§ **TASK DETAILS**:
A complete answer lists every line of the entries below where the string "Given" appears.

§ **RECORDS FOR THE TASK**:
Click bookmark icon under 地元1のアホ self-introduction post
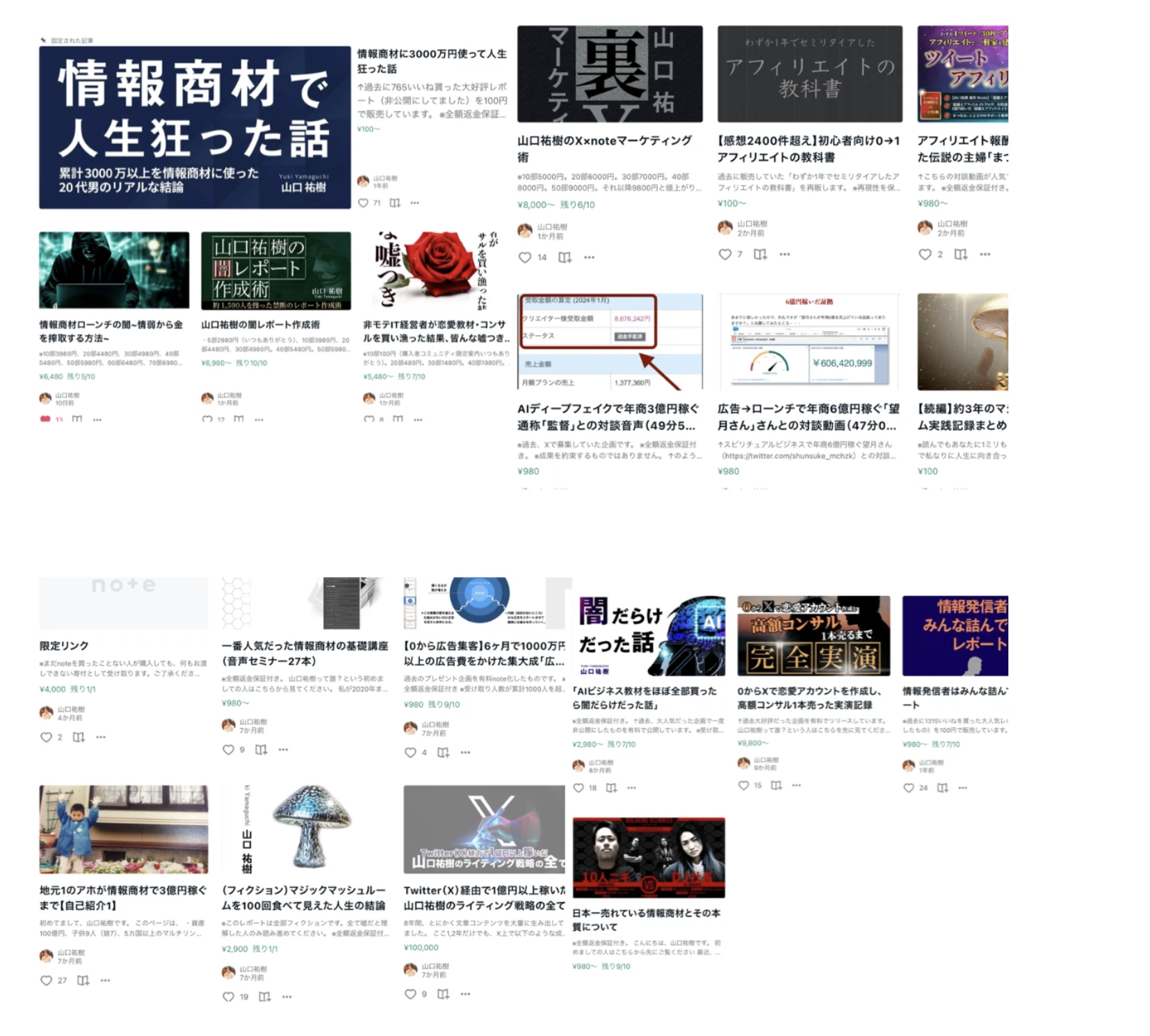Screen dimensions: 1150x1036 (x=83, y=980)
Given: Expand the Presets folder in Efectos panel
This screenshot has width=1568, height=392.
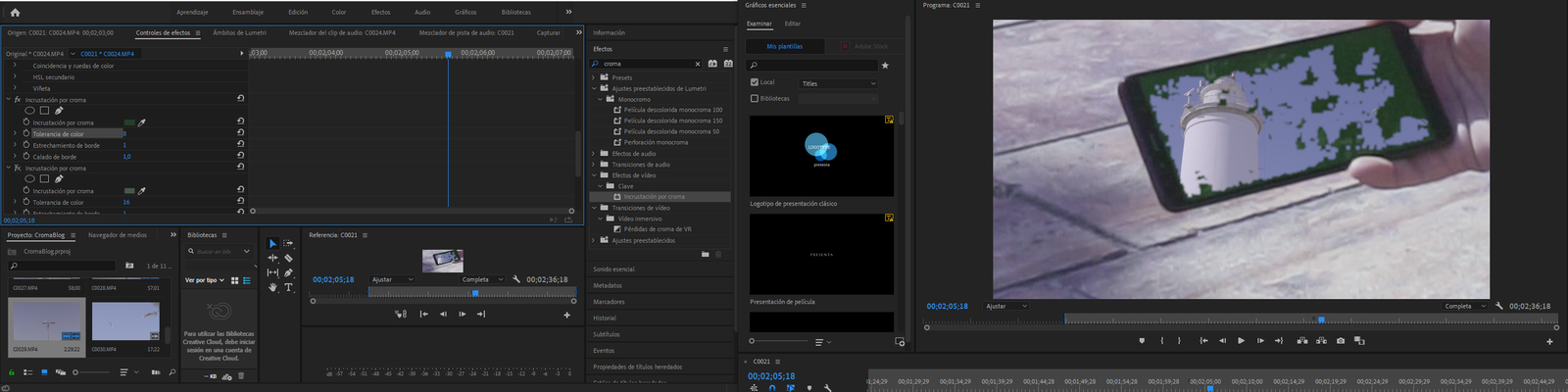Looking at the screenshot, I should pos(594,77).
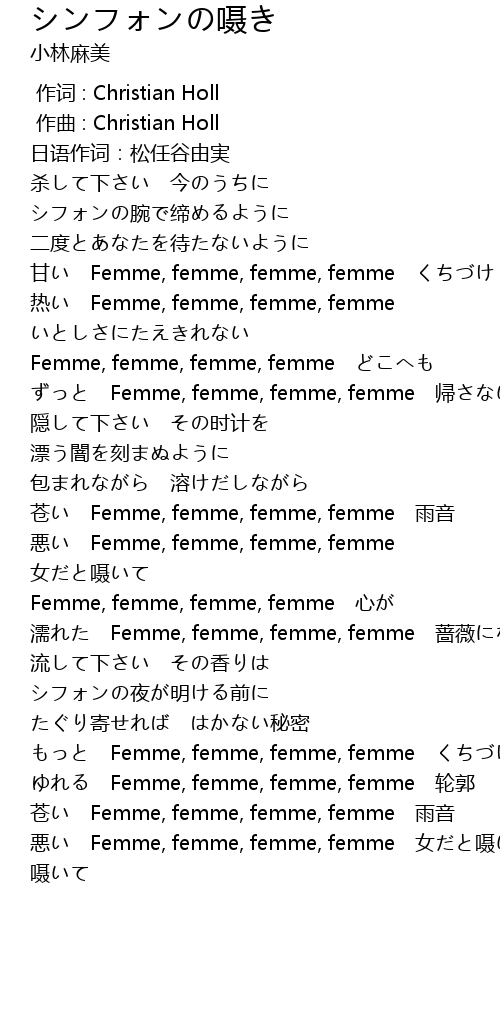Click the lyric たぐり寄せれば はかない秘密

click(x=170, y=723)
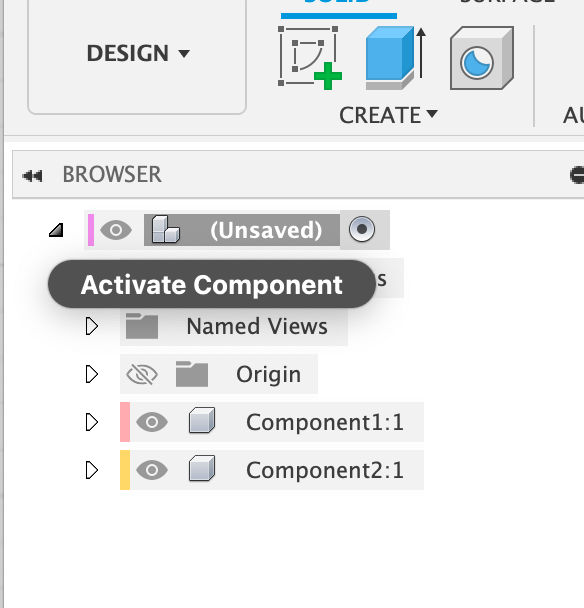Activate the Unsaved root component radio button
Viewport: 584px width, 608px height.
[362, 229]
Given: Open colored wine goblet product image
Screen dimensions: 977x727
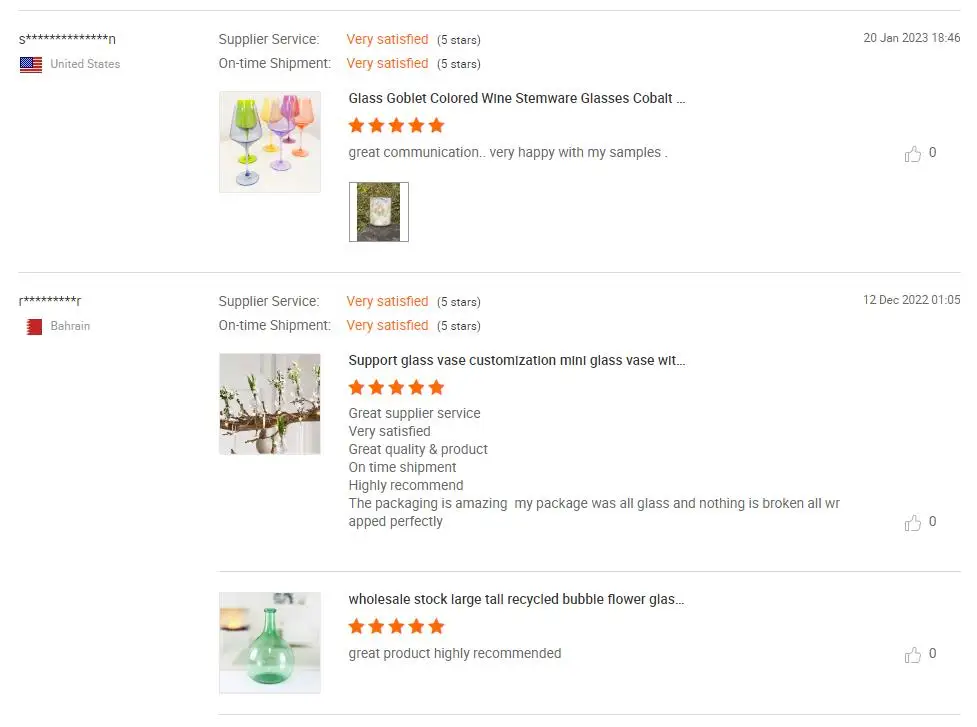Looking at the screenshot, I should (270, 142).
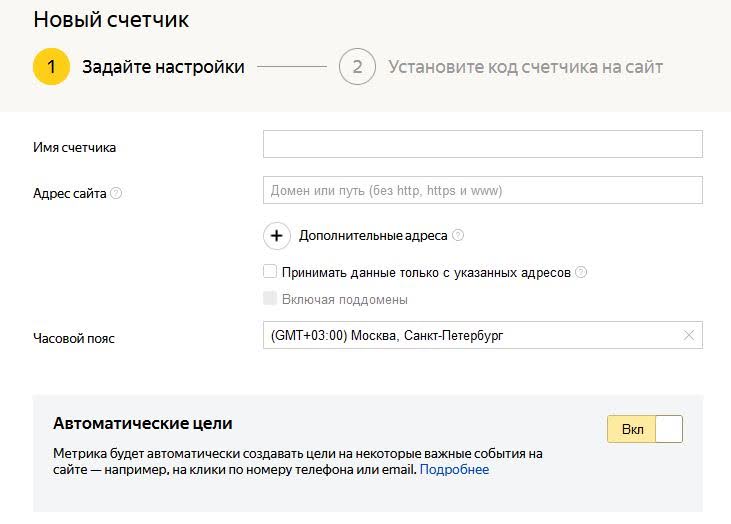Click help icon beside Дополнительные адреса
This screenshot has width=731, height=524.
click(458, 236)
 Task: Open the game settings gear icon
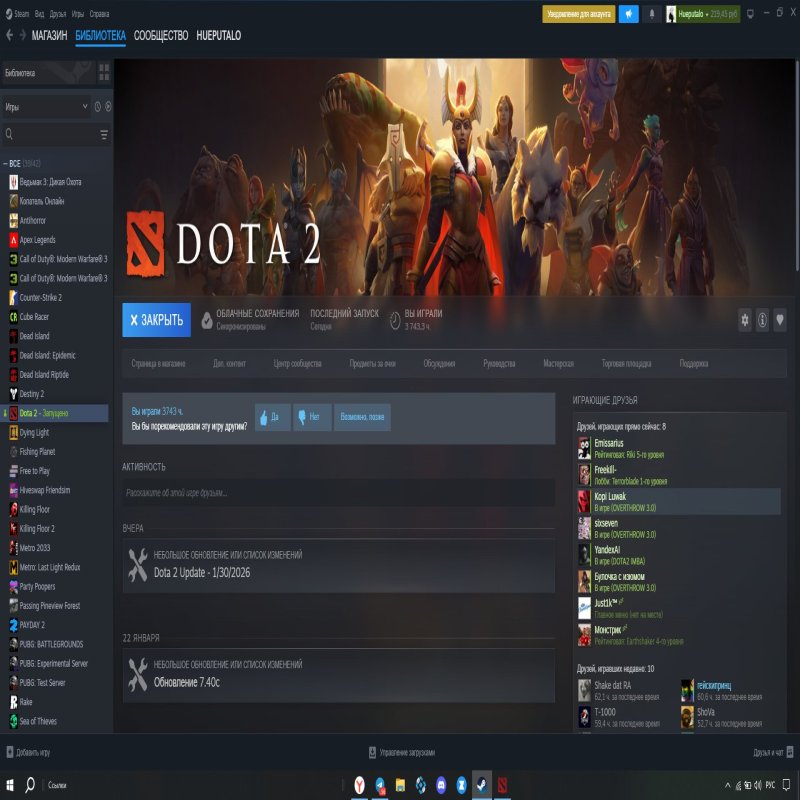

§ **REPLY TO THE TASK**:
Given: Expand the Presets folder in Efectos panel
Given: Open colored wine goblet product image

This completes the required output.